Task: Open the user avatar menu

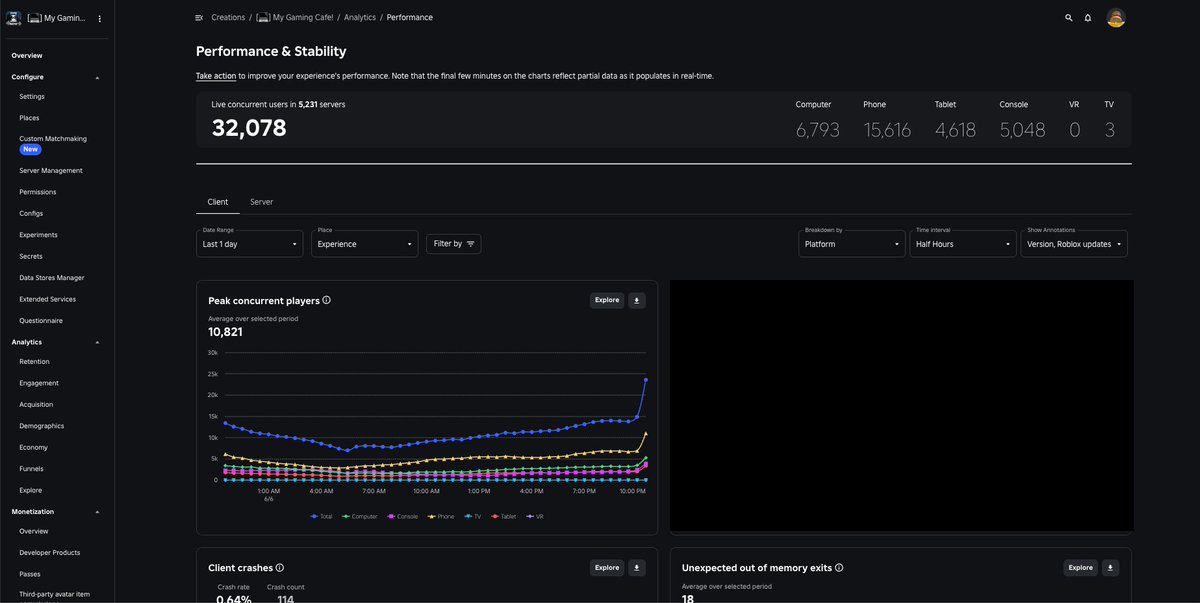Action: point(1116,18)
...
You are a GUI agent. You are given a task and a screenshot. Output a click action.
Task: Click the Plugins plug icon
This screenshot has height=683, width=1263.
* * *
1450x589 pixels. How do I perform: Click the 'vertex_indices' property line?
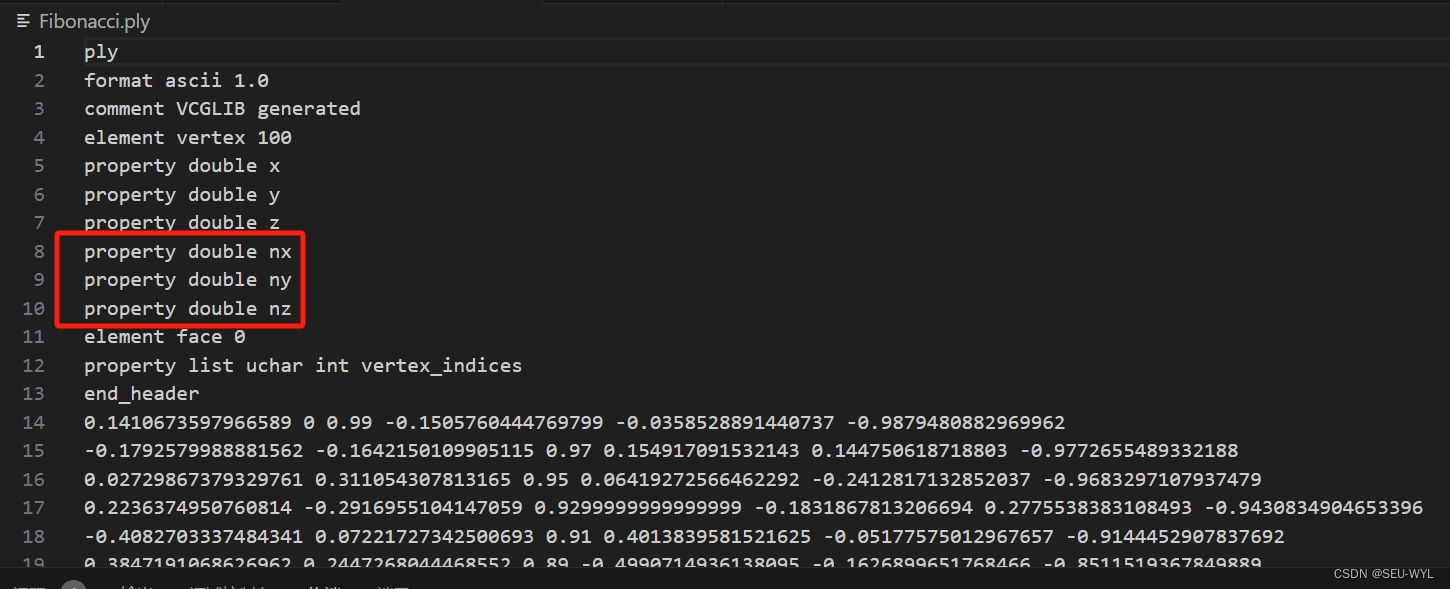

_Aim of the task:_
Your task is to copy each line of the entries that includes the word "screenshot".

_The completed task:_
You are a GUI agent. You are given a task and a screenshot. Output a click action.
This screenshot has height=683, width=1263.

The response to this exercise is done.